(Click-target data)
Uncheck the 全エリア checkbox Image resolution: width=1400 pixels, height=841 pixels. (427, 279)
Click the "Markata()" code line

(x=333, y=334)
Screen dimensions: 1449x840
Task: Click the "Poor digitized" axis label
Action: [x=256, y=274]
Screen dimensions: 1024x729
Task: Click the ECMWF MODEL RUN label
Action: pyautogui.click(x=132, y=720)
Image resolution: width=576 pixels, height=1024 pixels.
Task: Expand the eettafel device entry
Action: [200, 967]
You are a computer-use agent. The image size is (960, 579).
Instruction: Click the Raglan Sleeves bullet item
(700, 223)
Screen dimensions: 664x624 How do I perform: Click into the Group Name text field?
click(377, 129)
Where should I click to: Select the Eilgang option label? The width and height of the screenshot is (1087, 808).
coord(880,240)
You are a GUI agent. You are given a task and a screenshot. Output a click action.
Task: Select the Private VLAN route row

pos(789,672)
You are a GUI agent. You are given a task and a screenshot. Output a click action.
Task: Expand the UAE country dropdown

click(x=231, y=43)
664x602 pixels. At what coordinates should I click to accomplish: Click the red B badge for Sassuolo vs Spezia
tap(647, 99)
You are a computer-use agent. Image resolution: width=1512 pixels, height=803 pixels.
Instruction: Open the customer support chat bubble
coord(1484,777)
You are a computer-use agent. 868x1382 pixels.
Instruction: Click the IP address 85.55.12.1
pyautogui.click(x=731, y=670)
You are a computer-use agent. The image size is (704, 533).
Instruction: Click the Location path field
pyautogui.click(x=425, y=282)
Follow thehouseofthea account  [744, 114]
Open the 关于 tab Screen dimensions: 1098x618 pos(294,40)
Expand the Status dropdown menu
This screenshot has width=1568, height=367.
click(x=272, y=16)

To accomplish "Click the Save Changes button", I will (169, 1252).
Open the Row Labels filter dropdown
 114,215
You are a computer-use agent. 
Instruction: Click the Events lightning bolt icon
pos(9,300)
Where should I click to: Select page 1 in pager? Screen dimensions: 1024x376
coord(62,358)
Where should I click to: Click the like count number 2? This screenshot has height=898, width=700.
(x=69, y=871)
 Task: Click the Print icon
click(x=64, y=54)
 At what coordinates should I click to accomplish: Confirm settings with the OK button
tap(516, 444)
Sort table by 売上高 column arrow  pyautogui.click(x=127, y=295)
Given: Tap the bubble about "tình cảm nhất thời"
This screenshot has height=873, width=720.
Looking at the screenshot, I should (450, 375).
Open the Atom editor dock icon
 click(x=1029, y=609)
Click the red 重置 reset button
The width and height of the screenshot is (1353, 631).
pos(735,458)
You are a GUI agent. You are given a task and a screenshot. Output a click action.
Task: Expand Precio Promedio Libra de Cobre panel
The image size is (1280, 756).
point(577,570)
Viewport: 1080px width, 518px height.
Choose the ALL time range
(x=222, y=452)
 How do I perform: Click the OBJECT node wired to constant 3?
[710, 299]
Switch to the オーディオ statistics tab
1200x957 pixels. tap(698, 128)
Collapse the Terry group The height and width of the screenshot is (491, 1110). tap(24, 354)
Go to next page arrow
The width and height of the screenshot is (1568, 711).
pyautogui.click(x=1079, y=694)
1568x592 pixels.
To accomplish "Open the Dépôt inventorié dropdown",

Task prompt ->
Can you substitute "Goal" for every "Instruction" in the material above and give it back with nothing else changed?

Written answer ->
Uncheck the 全エリア checkbox Image resolution: width=1400 pixels, height=841 pixels. (427, 279)
Click the "Markata()" code line

(x=333, y=334)
Screen dimensions: 1449x840
Task: Click the "Poor digitized" axis label
Action: [x=256, y=274]
Screen dimensions: 1024x729
Task: Click the ECMWF MODEL RUN label
Action: pyautogui.click(x=132, y=720)
Image resolution: width=576 pixels, height=1024 pixels.
Task: Expand the eettafel device entry
Action: [200, 967]
You are a computer-use agent. The image size is (960, 579).
Goal: Click the Raglan Sleeves bullet item
(700, 223)
Screen dimensions: 664x624 How do I perform: Click into the Group Name text field?
click(377, 129)
Where should I click to: Select the Eilgang option label? The width and height of the screenshot is (1087, 808).
coord(880,240)
You are a GUI agent. You are given a task and a screenshot. Output a click action.
Task: Select the Private VLAN route row

pos(789,672)
You are a GUI agent. You are given a task and a screenshot. Output a click action.
Task: Expand the UAE country dropdown

click(x=231, y=43)
664x602 pixels. At what coordinates should I click to accomplish: Click the red B badge for Sassuolo vs Spezia
tap(647, 99)
You are a computer-use agent. Image resolution: width=1512 pixels, height=803 pixels.
Goal: Open the customer support chat bubble
coord(1484,777)
You are a computer-use agent. 868x1382 pixels.
Goal: Click the IP address 85.55.12.1
pyautogui.click(x=731, y=670)
You are a computer-use agent. The image size is (704, 533).
Goal: Click the Location path field
pyautogui.click(x=425, y=282)
Follow thehouseofthea account  [744, 114]
Open the 关于 tab Screen dimensions: 1098x618 pos(294,40)
Expand the Status dropdown menu
This screenshot has width=1568, height=367.
click(x=272, y=16)

To accomplish "Click the Save Changes button", I will (169, 1252).
Open the Row Labels filter dropdown
 114,215
You are a computer-use agent. 
Goal: Click the Events lightning bolt icon
pos(9,300)
Where should I click to: Select page 1 in pager? Screen dimensions: 1024x376
coord(62,358)
Where should I click to: Click the like count number 2? This screenshot has height=898, width=700.
(x=69, y=871)
 Task: Click the Print icon
click(x=64, y=54)
 At what coordinates should I click to accomplish: Confirm settings with the OK button
tap(516, 444)
Sort table by 売上高 column arrow  pyautogui.click(x=127, y=295)
Given: Tap the bubble about "tình cảm nhất thời"
This screenshot has height=873, width=720.
Looking at the screenshot, I should (450, 375).
Open the Atom editor dock icon
 click(x=1029, y=609)
Click the red 重置 reset button
The width and height of the screenshot is (1353, 631).
pos(735,458)
You are a GUI agent. You are given a task and a screenshot. Output a click action.
Task: Expand Precio Promedio Libra de Cobre panel
The image size is (1280, 756).
point(577,570)
Viewport: 1080px width, 518px height.
Choose the ALL time range
(x=222, y=452)
 How do I perform: Click the OBJECT node wired to constant 3?
[710, 299]
Switch to the オーディオ statistics tab
1200x957 pixels. tap(698, 128)
Collapse the Terry group The height and width of the screenshot is (491, 1110). tap(24, 354)
Go to next page arrow
The width and height of the screenshot is (1568, 711).
pyautogui.click(x=1079, y=694)
1568x592 pixels.
To accomplish "Open the Dépôt inventorié dropdown",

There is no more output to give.